Es importante subrayar que la dignidad y el derecho a decidir de las personas mayores no decaen con la edad. La retirada del carné de conducir, si procede, debe surgir de un proceso consensuado, informado y siempre supervisado por profesionales. Sustituir ese juicio clínico por el criterio de familiares bienintencionados puede resultar problemático y conflictivo.
Si realmente queremos proteger la seguridad vial de las personas mayores, el debate no puede centrarse solo en si deben dejar de conducir. Debe ampliarse hacia una reflexión estructural sobre la movilidad sostenible, inclusiva y accesible.
¿Existen alternativas reales al coche privado en las zonas rurales o semirrurales, donde viven muchas personas mayores? ¿Estamos invirtiendo lo suficiente en transporte público adaptado? ¿Se les ofrece acompañamiento emocional cuando deben abandonar la conducción o simplemente se les aísla aún más?
La autonomía no es solo cuestión de movimiento, sino de participación activa en la sociedad. Cualquier medida que afecte a esta capacidad debe ser pensada con empatía, respeto y sin caer en estigmatizaciones.
Finalmente, debemos concluir con que la guía de la DGT puede ser una herramienta útil si se utiliza como apoyo, no como excusa para discriminar. El reto es encontrar el equilibrio entre seguridad y autonomía, entre prevención y libertad.

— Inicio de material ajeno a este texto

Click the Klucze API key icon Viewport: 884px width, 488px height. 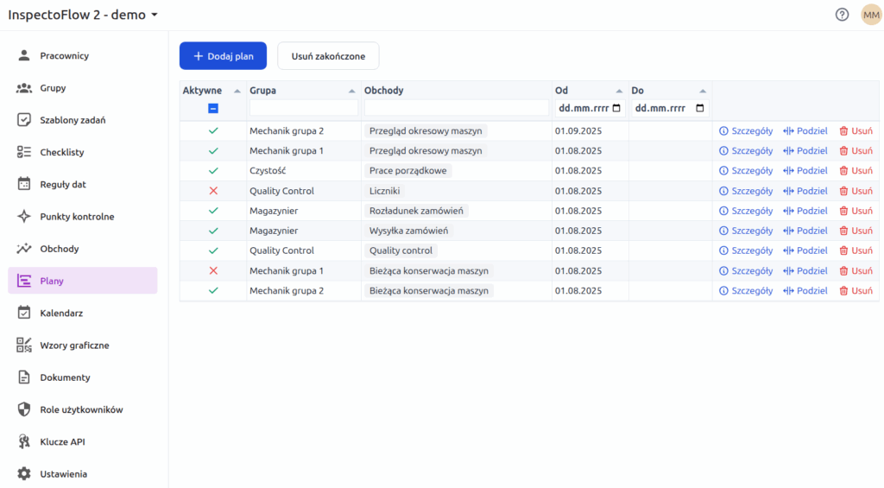(24, 442)
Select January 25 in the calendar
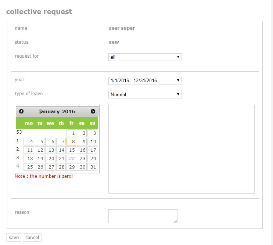 pyautogui.click(x=29, y=167)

Lo que esta guía refleja, aunque no lo diga explícitamente, es una forma de edadismo estructural: asumir que la edad avanzada es por sí sola una condición de riesgo, y que las personas mayores necesitan ser vigiladas o tuteladas por defecto. Esta lógica, aunque esté vestida de buenas intenciones, termina por excluir y limitar derechos fundamentales.
Para evitar estas formas de edadismo debemos tener en cuanta algunas cuestiones como:
- Evaluar capacidades concretas, no edades arbitrarias.
- Promover procesos de acompañamiento profesionalizados, no familiares convertidos en jueces.
- Garantizar alternativas reales de movilidad para quienes dejan de conducir.
- Y, sobre todo, reconocer a la persona mayor como sujeto de derechos, no como objeto de cuidado.
Porque la seguridad vial no puede construirse a costa de la autonomía. Y porque una sociedad justa no es la que protege más, sino la que protege mejor, sin caer en prejuicios. Porque envejecer no debería ser nunca una condena implícita a la exclusión. Y la sociedad que de verdad cuida a sus mayores no es la que les protege prohibiéndoles vivir, sino la que les acompaña en sus decisiones con respeto, recursos y escucha activa.